A sample is refluxed with a known amount of potassium dichromate in sulphuric acid medium and the excess of dichromate is titrated against ferrous ammonium sulphate. The amount of dichromate consumed is proportional to the oxygen required to oxidize the oxidizable organic matter. The organic matter present in sample gets oxidized completely by potassium dichromate (K2Cr2O7) in the presence of sulphuric acid (H2SO4), silver sulphate (AgSO4) to produce CO2 and H2O. The sample is refluxed with known amount of potassium dichromate (K2Cr2O7) in the sulphuric acid medium and the excess potassium dichromate (K2Cr2O7) is determined by titration against ferrous ammonium sulphate, using ferroin as an indicator. The dichromate consumed by the sample is equivalent to the amount of O2 required to oxidize the organic matter.
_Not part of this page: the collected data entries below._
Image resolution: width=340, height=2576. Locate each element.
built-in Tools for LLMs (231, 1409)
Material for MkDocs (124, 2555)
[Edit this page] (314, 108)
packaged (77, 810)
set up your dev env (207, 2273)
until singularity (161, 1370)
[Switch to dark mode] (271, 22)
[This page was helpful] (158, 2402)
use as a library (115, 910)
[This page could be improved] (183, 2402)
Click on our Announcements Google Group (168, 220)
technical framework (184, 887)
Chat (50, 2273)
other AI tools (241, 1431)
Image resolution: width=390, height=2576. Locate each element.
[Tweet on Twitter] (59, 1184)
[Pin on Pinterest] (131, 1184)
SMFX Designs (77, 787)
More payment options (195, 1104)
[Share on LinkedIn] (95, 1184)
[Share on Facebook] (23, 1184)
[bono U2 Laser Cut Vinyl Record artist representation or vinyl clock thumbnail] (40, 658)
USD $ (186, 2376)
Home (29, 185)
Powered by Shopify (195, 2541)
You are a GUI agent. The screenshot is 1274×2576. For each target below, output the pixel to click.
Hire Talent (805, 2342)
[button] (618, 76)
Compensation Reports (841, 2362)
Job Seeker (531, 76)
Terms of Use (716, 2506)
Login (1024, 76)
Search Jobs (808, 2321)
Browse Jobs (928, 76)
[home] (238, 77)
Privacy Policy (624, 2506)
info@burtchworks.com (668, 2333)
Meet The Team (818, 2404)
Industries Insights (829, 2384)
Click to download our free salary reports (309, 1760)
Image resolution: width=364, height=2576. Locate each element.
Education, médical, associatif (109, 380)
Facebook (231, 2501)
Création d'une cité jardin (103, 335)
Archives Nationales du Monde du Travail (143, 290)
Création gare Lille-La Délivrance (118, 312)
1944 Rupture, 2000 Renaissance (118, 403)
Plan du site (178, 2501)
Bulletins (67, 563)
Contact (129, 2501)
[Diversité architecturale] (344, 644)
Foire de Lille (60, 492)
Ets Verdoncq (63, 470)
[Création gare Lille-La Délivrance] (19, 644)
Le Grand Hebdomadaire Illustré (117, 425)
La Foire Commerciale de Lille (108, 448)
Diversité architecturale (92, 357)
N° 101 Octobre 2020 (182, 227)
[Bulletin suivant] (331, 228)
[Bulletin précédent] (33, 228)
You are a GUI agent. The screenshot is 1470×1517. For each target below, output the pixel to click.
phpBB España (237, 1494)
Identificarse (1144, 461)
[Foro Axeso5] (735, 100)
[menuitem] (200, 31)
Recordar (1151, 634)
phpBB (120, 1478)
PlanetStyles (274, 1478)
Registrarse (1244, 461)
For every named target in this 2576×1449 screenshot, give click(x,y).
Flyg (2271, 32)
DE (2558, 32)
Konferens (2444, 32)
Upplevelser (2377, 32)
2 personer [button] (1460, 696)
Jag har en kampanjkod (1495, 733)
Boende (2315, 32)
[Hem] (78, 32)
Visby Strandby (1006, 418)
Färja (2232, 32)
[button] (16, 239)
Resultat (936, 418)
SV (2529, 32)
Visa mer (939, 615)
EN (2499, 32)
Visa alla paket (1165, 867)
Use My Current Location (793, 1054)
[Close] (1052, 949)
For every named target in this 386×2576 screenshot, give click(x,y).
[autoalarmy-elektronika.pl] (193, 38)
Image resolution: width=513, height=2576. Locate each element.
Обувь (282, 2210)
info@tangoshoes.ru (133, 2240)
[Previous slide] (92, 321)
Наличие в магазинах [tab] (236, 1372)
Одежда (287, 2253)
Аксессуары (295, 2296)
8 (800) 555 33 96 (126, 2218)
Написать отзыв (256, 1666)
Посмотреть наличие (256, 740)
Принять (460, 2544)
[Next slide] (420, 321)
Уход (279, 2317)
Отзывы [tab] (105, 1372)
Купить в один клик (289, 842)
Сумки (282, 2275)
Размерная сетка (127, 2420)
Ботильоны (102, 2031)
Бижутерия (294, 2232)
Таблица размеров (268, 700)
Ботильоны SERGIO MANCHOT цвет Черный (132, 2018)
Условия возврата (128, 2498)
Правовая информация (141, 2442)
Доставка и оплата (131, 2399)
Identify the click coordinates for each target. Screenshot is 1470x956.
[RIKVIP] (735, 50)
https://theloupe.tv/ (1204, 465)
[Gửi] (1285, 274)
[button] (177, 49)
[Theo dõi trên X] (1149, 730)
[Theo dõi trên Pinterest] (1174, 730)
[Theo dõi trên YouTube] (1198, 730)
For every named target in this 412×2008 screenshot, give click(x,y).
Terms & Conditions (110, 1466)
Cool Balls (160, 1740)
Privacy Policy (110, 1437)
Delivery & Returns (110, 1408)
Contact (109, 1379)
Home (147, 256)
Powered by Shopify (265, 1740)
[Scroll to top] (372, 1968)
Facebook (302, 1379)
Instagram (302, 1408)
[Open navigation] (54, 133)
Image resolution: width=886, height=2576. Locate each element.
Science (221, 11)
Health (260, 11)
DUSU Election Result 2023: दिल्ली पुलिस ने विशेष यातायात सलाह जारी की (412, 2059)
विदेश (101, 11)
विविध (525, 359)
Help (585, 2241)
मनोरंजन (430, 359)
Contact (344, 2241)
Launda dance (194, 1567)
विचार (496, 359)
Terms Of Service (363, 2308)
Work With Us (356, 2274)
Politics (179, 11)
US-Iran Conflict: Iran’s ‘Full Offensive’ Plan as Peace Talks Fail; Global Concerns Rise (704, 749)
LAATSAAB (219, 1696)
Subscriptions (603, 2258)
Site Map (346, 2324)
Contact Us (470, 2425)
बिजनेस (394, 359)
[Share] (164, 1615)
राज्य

The calculation of the COD is done by using the formula: - COD (mg/l) = (V1 - V2) × N × 8000/V0 where V1 = volume of ferrous ammonium sulphate in blank; V2 = volume of ferrous ammonium sulphate in sample; N = Normality of ferrous ammonium sulphate; V0 = volume of sample.


2.2.7. BOD:COD Ratio

The BOD/COD ratio is considered a valuable indicator of organic matter degradation in groundwater 22. According to Ngang and Agbazue 23, if the BOD:COD ratio in water is found to be higher or equal to a value of 0.8, the water is said to be highly polluted. The data collected for BOD and COD levels was analysed to generate BOD:COD ratio and categorise water quality.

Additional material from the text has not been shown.